Keevak, sarı rengin seçiminin, beyaz ve siyah arasında bir ara ton olmasından çok, “Moğol” kavramıyla ilişkilendirilen egzotik ve tehditkâr algılarla bağlantılı olduğunu öne sürüyor. Hunlar, Cengiz Han ve Timurlenk gibi tarihsel figürler, bu “sarı Moğolluk” imgesini pekiştirdi.

Bölüm 2: Antropolojinin Rolü
19. yüzyılda antropoloji, fiziksel farklılıkları ölçme ve sınıflandırma takıntısıyla sarı ırk kavramını sağlamlaştırdı. Blumenbach’ın kafatası ölçümleri, “Kafkasyan” idealiyle “Moğol” kafataslarını karşılaştırarak hiyerarşik bir düzen kurdu. Paul Broca gibi bilim insanları, ten rengini ölçmek için renk çizelgeleri, cam tabletler ve dönen topaçlar gibi araçlar geliştirdi. Ancak bu yöntemler, önceden var olan ırksal stereotipleri doğrulayacak şekilde tasarlanmıştı. Örneğin, topaçlarda beyaz, siyah, kırmızı ve sarı diskler kullanıldı; bu, insanlığın dört ırka ayrıldığı varsayımını yansıtıyordu. Keevak, bu araçların subjektif olduğunu ve Doğu Asyalıların teninin “sarı” çıkmasının tesadüf olmadığını savunuyor.
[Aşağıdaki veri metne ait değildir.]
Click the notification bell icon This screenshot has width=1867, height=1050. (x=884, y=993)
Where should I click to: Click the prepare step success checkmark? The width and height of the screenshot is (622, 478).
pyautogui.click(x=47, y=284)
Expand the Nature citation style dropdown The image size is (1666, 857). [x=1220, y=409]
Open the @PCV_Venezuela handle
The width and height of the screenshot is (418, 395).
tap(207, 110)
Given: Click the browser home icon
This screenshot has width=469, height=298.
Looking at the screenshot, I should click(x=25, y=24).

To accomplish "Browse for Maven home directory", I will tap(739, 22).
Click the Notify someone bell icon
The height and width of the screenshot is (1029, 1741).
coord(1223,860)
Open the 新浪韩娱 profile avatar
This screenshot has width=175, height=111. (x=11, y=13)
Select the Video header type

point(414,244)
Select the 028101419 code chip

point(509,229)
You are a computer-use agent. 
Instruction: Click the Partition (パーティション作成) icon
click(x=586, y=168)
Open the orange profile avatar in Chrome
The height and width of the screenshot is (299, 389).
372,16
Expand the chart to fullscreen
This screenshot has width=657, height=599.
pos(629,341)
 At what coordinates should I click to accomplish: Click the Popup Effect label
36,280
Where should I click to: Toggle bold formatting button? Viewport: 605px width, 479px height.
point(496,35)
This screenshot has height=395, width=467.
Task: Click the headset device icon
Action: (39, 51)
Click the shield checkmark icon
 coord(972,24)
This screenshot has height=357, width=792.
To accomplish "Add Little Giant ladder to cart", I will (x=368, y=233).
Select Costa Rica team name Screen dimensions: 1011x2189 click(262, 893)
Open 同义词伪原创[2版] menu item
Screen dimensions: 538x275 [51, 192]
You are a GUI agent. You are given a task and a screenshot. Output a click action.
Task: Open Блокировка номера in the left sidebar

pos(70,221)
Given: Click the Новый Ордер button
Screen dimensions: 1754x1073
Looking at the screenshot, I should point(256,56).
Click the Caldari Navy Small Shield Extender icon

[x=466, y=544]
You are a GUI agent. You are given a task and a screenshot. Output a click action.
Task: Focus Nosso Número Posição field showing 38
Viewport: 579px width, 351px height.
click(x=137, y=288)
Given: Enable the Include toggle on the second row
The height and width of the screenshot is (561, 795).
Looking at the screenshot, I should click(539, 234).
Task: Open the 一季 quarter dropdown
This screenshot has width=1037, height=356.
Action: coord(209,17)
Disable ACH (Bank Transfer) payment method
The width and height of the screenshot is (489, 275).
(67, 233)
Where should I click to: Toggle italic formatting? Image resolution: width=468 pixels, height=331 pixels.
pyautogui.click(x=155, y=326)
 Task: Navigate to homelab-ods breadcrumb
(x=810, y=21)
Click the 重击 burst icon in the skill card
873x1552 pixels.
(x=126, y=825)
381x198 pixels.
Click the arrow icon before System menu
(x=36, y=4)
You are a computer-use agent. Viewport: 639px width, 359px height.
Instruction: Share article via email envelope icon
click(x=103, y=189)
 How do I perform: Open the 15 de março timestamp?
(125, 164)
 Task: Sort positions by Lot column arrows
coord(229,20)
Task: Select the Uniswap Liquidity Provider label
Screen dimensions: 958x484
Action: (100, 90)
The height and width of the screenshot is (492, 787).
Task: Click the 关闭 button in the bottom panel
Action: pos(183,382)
Bölüm 3: Tıbbi Söylemler ve Moğolluk
19. yüzyıl tıbbı, “Moğol” bedenine odaklanarak sarı ırk kavramını daha da derinleştirdi. “Moğol gözü” (epikantik kıvrım), “Moğol lekesi” (doğum lekesi) ve “Mongolizm” (Down sendromu) gibi özellikler, Doğu Asyalıları beyaz standartlardan ayırmak için kullanıldı:
- Moğol lekesi, beyazlarda görülmeyen bir özellik olarak “ilkel” bir işaret sayıldı.
- Moğol gözü ve Mongolizm, beyazlarda yalnızca çocuklukta veya hastalıkta görülen “geri” özellikler olarak yorumlandı.

Bu özellikler, evrim teorileriyle birleştirilerek Doğu Asyalıların “daha az gelişmiş” bir ırk olduğu iddiasını destekledi. Keevak, bu tıbbi söylemlerin, Doğu Asya’yı durağan ve tehditkâr bir bölge olarak gören eski klişeleri güçlendirdiğini belirtiyor.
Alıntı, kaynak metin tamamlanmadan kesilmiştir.